Es gibt kein Wundermittel gegen Corona-Leugnung und Impfverweigerung, denn es handelt
sich um psychiatrisch nicht unbekannte Reaktionsmöglichkeiten von Menschen. Ihr Verständnis
im Rahmen unseres Fachgebiets eröffnet aber auch Perspektiven für adäquates Handeln.

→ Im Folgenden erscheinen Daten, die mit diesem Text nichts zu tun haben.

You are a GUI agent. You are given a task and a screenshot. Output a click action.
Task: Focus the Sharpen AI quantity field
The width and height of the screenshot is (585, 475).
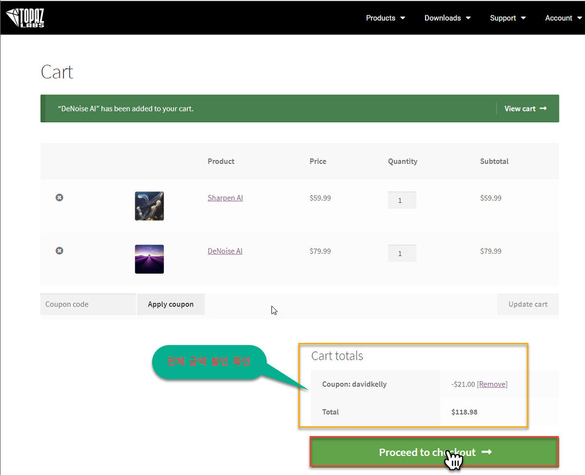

Ängste kann man reduzieren und bei unverschuldeten finanziellen Notlagen kann man
Unterstützung gewähren. Kontrollverlust wird in geringerem Maß erlebt, wenn Gegenmaßnahmen
klar begründet und kommuniziert werden. Häufig wechselnde, zuweilen in sich logisch
nicht stimmige Anordnungen schaden sehr. Wenn sich wechselseitig verstärkende Kommunikationsdefizite
ursächlich an der Entstehung eines Problems beteiligt sind, ist gute Kommunikation
notwendig Teil von dessen Lösung.
Schon vor dem Beginn der Impfungen gegen COVID-19 schrieb die kanadische Kinderärztin
Noni MacDonald [50] in ihrer Arbeit „Fake News und die Attacken von Wissenschaftsleugnern auf Impfstoffe:
Was kann man tun?“: „Es ist wichtig, dass Sie sich gut überlegen, was Sie sagen, und
dass Sie Ihre Meinung äußern – ganz gleich, ob Sie beim Abendessen sind, mit Freunden
ausgehen oder sich in ihrer Arztpraxis oder Klinik befinden. Wenn Sie nichts sagen,
bedeutet das, dass Sie mit der Fehlinformation einverstanden sind“. Gegen wahnhaft
überzeugte Impfgegner jedoch nützt Argumentieren nichts.